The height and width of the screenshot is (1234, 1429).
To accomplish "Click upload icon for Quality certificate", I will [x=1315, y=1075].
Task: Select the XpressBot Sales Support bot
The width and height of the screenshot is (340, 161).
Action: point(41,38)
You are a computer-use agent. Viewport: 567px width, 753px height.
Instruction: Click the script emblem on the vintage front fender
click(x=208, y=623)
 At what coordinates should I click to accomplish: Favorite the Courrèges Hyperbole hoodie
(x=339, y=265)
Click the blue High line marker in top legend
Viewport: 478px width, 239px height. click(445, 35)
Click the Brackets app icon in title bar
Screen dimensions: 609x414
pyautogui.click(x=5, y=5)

───

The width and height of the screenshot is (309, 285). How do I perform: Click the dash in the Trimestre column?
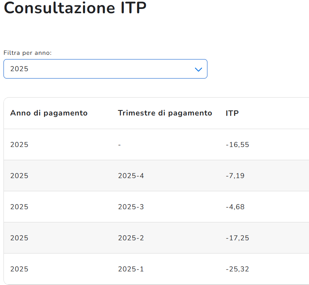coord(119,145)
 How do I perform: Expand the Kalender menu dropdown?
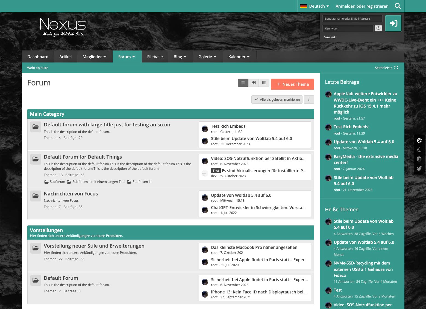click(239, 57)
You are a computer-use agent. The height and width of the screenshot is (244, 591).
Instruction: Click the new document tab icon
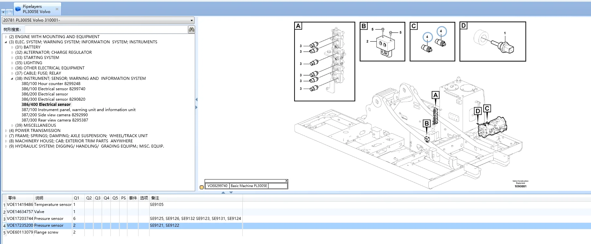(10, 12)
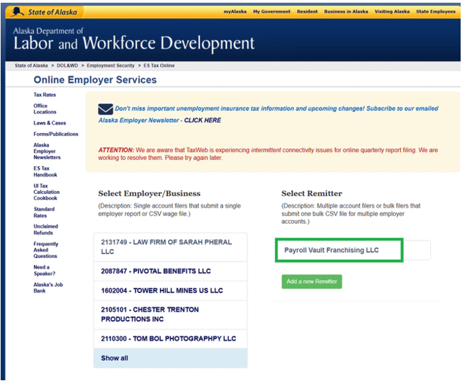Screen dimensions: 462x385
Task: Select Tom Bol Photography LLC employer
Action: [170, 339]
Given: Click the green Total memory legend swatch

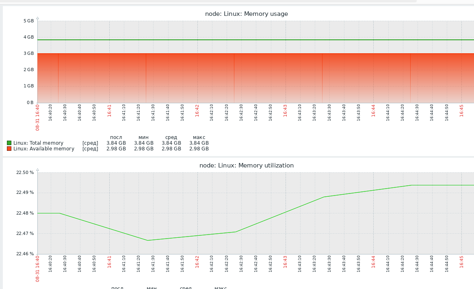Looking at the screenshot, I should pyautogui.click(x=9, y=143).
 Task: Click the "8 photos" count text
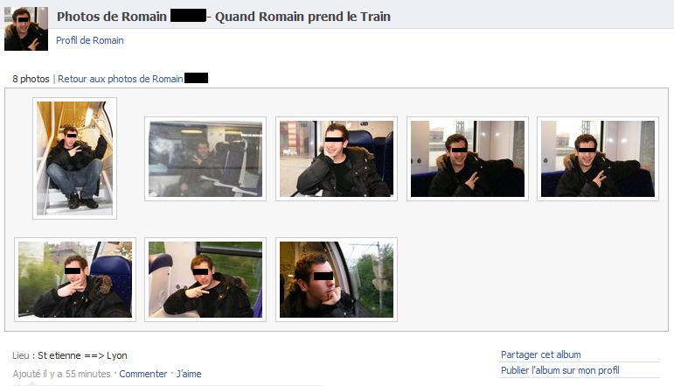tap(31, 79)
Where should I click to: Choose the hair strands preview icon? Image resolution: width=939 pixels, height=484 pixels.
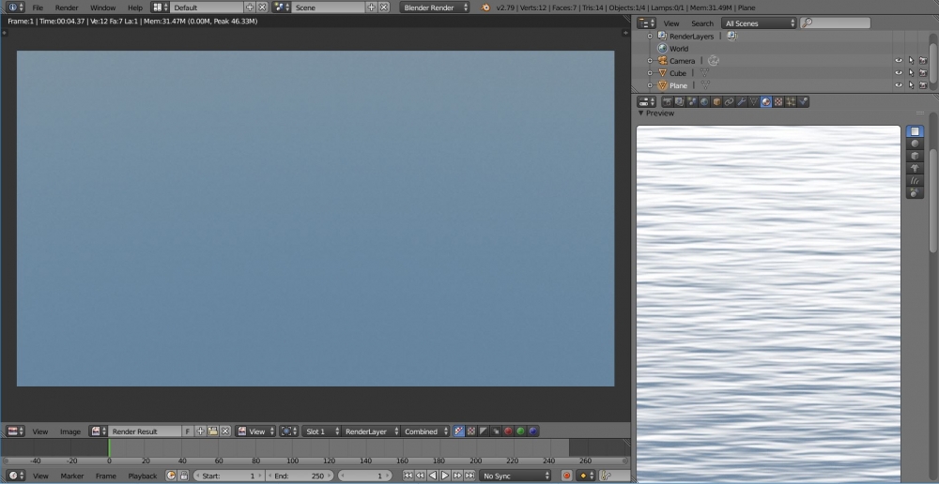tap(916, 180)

───

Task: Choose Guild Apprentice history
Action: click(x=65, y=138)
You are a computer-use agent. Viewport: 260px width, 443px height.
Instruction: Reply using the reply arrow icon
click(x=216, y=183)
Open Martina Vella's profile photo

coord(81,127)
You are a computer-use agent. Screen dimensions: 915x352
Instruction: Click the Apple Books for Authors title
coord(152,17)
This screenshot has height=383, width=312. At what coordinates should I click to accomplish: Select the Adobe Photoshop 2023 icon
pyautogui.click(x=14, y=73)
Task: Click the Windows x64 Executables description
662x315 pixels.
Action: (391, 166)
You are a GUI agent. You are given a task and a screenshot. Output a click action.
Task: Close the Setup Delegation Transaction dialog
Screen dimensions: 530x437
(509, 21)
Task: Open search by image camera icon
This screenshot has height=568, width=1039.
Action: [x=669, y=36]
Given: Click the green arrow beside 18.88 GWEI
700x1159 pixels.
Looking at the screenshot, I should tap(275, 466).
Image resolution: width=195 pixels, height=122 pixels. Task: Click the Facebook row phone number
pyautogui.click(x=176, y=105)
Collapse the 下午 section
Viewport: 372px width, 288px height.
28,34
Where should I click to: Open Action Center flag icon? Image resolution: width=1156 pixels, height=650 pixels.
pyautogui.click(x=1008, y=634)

───

What to produce — How many lines in the material above contain the string "Viewport"? Case counts. Reply with the number alone.

The answer — 4